Foto: niño zapatería china - Edición: María Brito |
Pasé mi adolescencia en el Madrid de los años ochenta, en esos años en los que muchas mujeres renunciamos a nuestra feminidad. Llevaba el pelo corto y mi armario poco se diferenciaba del de mis hermanos: all stars en verde o azul, petos vaqueros que cada verano adquiría en Casa Ruperto y pulóveres holgados que escondían mis minúsculas curvas de entonces. Mi primer trabajo remunerado lo conseguí poco después de cumplir los quince. Mi patrona era mi nueva vecina Cristina, antítesis de mi imagen: grandes senos, trajes ceñidos y siempre subida a unos tacones de aguja. Mario, su bebé de ocho meses, era mi nueva responsabilidad. Mi horario laboral no entorpecía mis estudios; se limitaba a viernes y sábados y siempre a partir de las nueve de la noche. Cristina trabajaba en una barra americana de la calle Orense, no muy lejos de la Glorieta de Cuatro Caminos donde vivíamos. Aunque no tenía muy claro lo que era una barra americana, enseguida supe que debía ocultar información a mis padres si quería conservar aquel trabajo. Mis servicios de canguro pronto se vieron ampliados por los de asesora de imagen; pese a mi aspecto, Cristina confiaba en mí para elegir el trozo de tela en el que debía embutirse cada noche y nunca se iba de casa sin que antes maquillara su blanca espalda desde el cuello hasta llegar a las tiras de aquellos tangas que yo veía por primera vez. Mi jornada acababa sobre las siete de la mañana, cuando Cristina regresaba a casa, casi siempre acompañada de algún varón y con algunas copas de más. Adormilada, me apresuraba a recordarle que se descalzara y bajara la voz para evitar las ya innumerables quejas de los vecinos; ella no lograba retener esa información más allá de lo que yo tardaba en cruzar el umbral de su puerta.

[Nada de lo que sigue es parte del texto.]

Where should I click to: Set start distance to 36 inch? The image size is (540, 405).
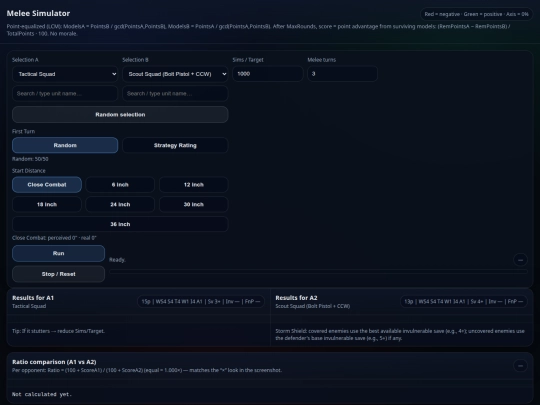[x=120, y=224]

Mario empezaba a dar sus primeros pasos cuando una noche el casero se presentó, destornillador en mano, a cambiar la cerradura de la puerta. Me obligó a recoger las pertenencias de Cristina e irme con las maletas y el bebé a mi casa. La esperé ocho largas horas sin lograr conciliar el sueño. Cuando llegó, y sin tiempo a dar detalles, su nuevo acompañante agarró las maletas, ella cogió al bebé y, dándome las gracias, desaparecieron escalera abajo. Aún sonaba el eco de sus tacones cuando desde mi ventana les vi desaparecer en un Austin blanco.